**Task details:**
Please give the number of lines in the records below that include "height", with no other output.

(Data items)
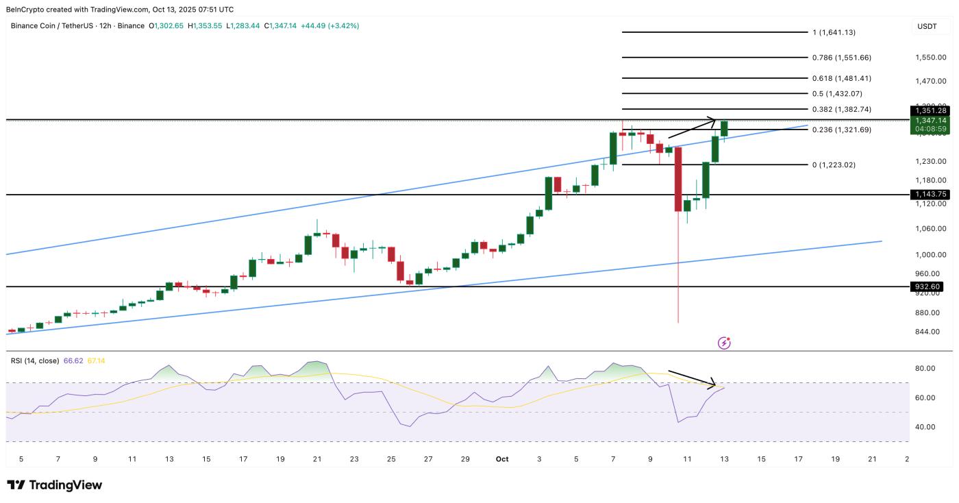
Task: Click the TradingView logo icon
Action: [16, 485]
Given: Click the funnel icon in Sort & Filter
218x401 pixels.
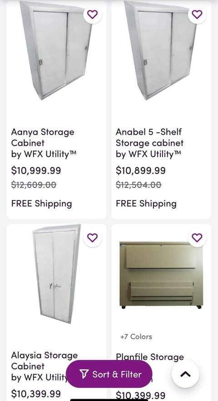Looking at the screenshot, I should 84,374.
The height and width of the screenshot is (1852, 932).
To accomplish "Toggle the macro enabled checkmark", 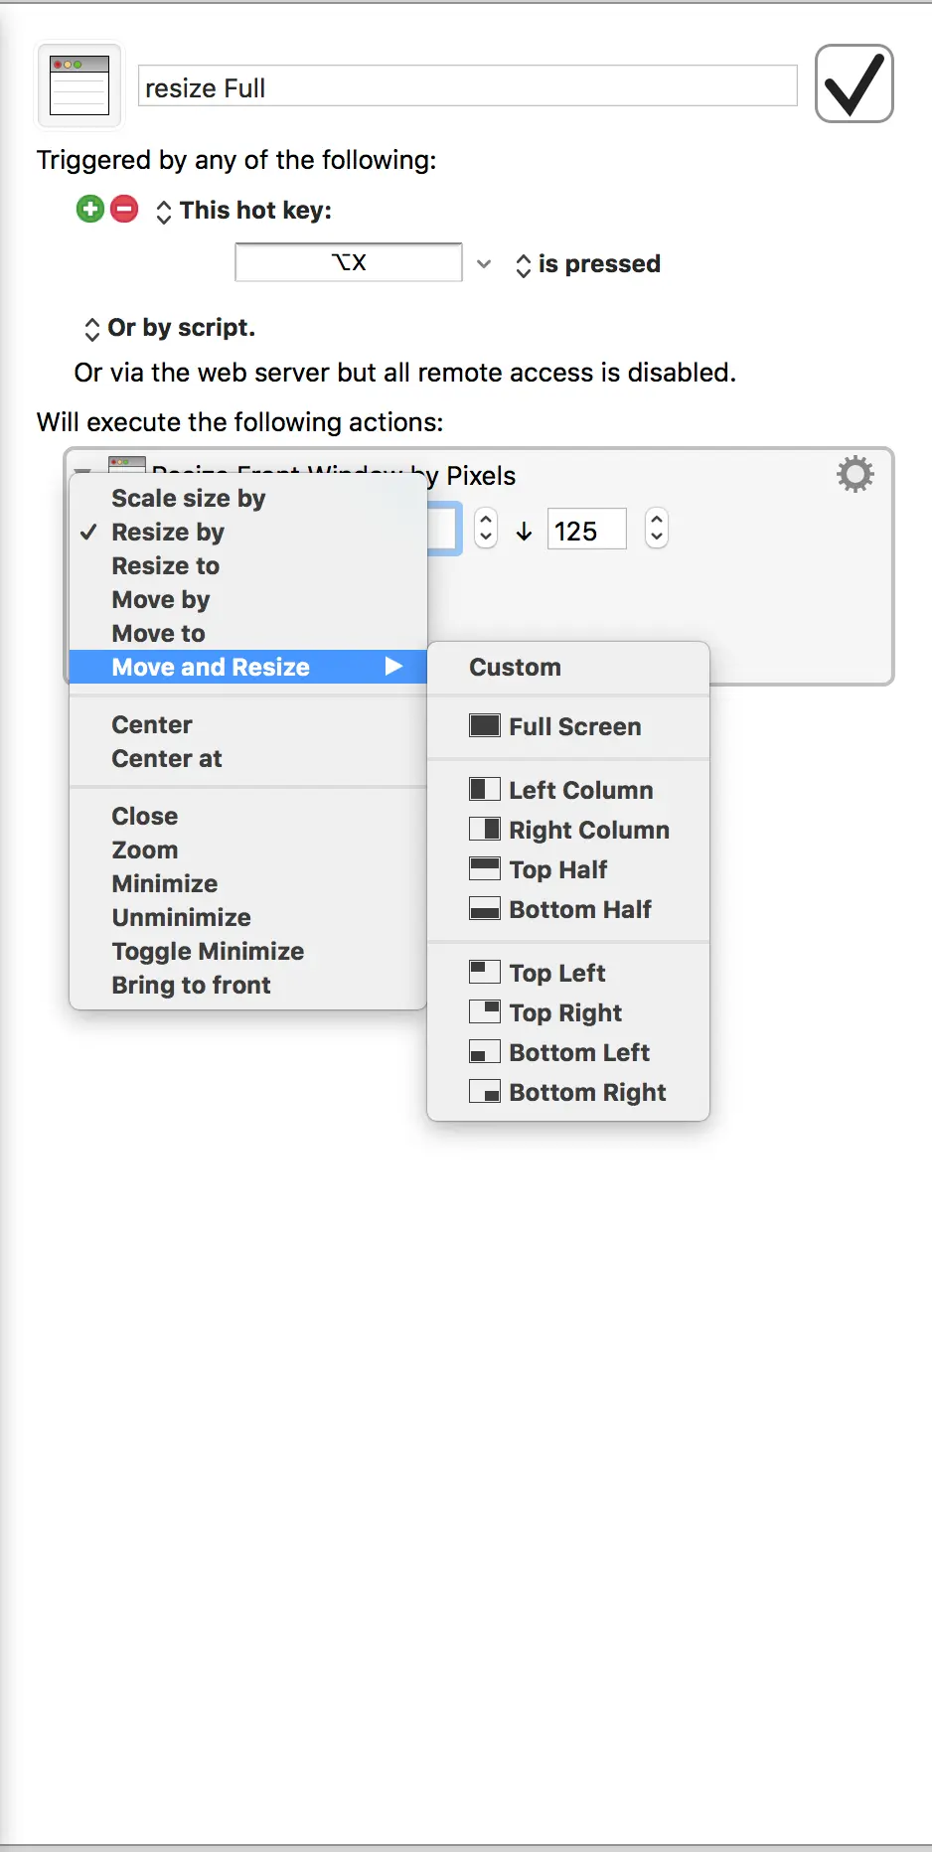I will tap(854, 84).
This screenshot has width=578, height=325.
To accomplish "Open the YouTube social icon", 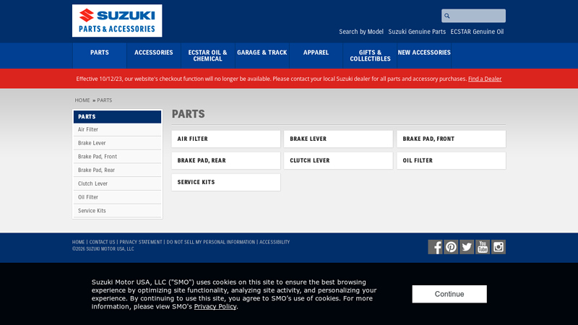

**Written response:**
2